#### Passage provided:
Tuesday, June 29, 2010

Praying for my husband


This weeks marriage challenge is to pray for our husbands. I didn't know what to write for this because simply put I already pray for my husband and with him. After reading some other posts, I realized that although I do pray for my husband I don't do it continuously throughout the day and I don't always ask him what he needs prayer for. I love the idea of using symbols (like my wedding ring) to remind me to say a sentence prayer for him all throughout the day.

It is rather interesting (though not surprising) that in the past few days while I was thinking about what to write in this post, the Lord was bringing things to the forefront that need to be prayed for - like a situation with his truck that made my husband really angry just the other day or a situation where our pastor pointed out a weak area in my husband and he is having to deal with that. It is hard to hear about our weaknesses, but I know that this is an opportunity for Christ to use my husband in a great way.

I am excited to continue praying for my husband in a more determined way and not as a "something I should do" way. I am excited to see how God works in Mark's life as well as our marriage. The Lord brought us to HIM at the same time (Oct 2006) and I love to see how HE continues to grow us side by side.

Monday, June 14, 2010

Marriage Challenge Week 3

June 21 - Remember Your Vows - post pictures of your wedding day. We will review the sacredness of this day.

Our wedding was a fun and family-filled day, but I'm not sure how sacred it was. Being married didn't change much about our relationship except our last name because we were already living together and we continued to keep our own bank accounts, friends, schedules, etc. We didn't have our wedding in a church, but outside in a gazebo in Charleston, SC. One of my favorite ministers married us which was awesome. We had lots of family and friends there and they all seemed to have a good time - it was like a big family reunion.

What our marriage does show is the awesomeness of God because although we may not have been true Christians at the time of our wedding or even for the first 5 years of our marriage - God didn't allow us to separate. HE kept us together until we got to Japan where we found out what it meant to have a relationship with OUR KING! My oh my how our marriage has strengthened since then. I can't even begin to explain - I know many people laugh when you say you submit to your husband, but honestly it is the best thing you can do. I guess that is why God tells us to do it. :) Funny how God knows more than us.

*I don't know have any pictures on this computer of our wedding - sorry.

#### Data supplied:

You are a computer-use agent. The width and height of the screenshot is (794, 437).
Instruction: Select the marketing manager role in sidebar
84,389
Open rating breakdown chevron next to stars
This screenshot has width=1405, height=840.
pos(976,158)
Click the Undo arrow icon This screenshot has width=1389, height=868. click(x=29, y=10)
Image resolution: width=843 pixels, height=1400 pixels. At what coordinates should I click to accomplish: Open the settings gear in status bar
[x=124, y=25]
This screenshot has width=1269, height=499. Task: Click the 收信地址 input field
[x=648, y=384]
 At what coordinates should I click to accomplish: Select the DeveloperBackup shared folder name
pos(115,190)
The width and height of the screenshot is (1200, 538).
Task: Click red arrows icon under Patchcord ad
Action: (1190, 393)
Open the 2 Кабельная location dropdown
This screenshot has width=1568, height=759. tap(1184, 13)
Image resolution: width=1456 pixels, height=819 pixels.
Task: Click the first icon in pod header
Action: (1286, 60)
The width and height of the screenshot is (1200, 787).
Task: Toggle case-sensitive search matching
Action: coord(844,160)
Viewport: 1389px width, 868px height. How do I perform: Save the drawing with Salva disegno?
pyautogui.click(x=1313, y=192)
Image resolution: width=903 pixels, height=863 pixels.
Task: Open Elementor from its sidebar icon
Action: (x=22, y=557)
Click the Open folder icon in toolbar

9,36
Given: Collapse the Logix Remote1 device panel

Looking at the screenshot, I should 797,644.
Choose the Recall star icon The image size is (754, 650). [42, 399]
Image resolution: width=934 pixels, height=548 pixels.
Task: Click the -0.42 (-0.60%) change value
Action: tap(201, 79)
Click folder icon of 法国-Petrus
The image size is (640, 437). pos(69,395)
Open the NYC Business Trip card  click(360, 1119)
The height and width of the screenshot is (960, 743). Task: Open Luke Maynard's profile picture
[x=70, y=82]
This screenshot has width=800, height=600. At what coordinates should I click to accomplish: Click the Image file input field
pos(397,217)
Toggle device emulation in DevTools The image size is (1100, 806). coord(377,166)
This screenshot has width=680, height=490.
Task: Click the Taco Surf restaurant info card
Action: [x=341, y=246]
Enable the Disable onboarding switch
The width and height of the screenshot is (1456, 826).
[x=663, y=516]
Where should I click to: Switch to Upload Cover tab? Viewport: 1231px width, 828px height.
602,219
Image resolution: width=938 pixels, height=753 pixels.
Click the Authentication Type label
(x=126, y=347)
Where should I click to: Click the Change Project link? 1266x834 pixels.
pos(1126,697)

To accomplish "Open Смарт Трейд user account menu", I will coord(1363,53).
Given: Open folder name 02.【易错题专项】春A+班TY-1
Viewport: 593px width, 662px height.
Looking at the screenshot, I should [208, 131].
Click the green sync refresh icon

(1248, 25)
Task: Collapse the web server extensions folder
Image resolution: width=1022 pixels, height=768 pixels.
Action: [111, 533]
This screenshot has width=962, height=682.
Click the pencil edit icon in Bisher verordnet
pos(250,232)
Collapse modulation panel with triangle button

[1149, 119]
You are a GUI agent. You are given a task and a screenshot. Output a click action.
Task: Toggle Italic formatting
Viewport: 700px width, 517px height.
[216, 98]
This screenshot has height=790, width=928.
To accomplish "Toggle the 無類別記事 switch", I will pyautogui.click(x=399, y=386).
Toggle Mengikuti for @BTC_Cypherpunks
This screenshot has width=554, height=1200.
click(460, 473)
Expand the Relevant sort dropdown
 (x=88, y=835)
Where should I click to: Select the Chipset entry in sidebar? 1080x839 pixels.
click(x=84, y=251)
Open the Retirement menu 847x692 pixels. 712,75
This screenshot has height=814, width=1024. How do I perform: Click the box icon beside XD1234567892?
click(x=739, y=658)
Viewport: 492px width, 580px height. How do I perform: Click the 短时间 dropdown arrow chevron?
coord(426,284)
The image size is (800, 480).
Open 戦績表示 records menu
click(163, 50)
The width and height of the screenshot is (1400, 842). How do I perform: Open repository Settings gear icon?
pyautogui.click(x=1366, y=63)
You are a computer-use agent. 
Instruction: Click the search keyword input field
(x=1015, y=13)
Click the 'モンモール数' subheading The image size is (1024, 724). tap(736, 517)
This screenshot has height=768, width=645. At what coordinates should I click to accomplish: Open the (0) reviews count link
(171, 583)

#### Exercises:
**1)** Where does the blog post say the wedding took place?
**2)** List every date given in the blog post.
**3)** Return the section of the blog post from "Marriage Challenge Week" up to and including "big family reunion.".
The data can be left aside here.

#### Per-task answers:
**1)** Outside in a gazebo in Charleston, SC.

**2)** Tuesday, June 29, 2010; Monday, June 14, 2010; June 21; Oct 2006

**3)**
Marriage Challenge Week 3

June 21 - Remember Your Vows - post pictures of your wedding day. We will review the sacredness of this day.

Our wedding was a fun and family-filled day, but I'm not sure how sacred it was. Being married didn't change much about our relationship except our last name because we were already living together and we continued to keep our own bank accounts, friends, schedules, etc. We didn't have our wedding in a church, but outside in a gazebo in Charleston, SC. One of my favorite ministers married us which was awesome. We had lots of family and friends there and they all seemed to have a good time - it was like a big family reunion.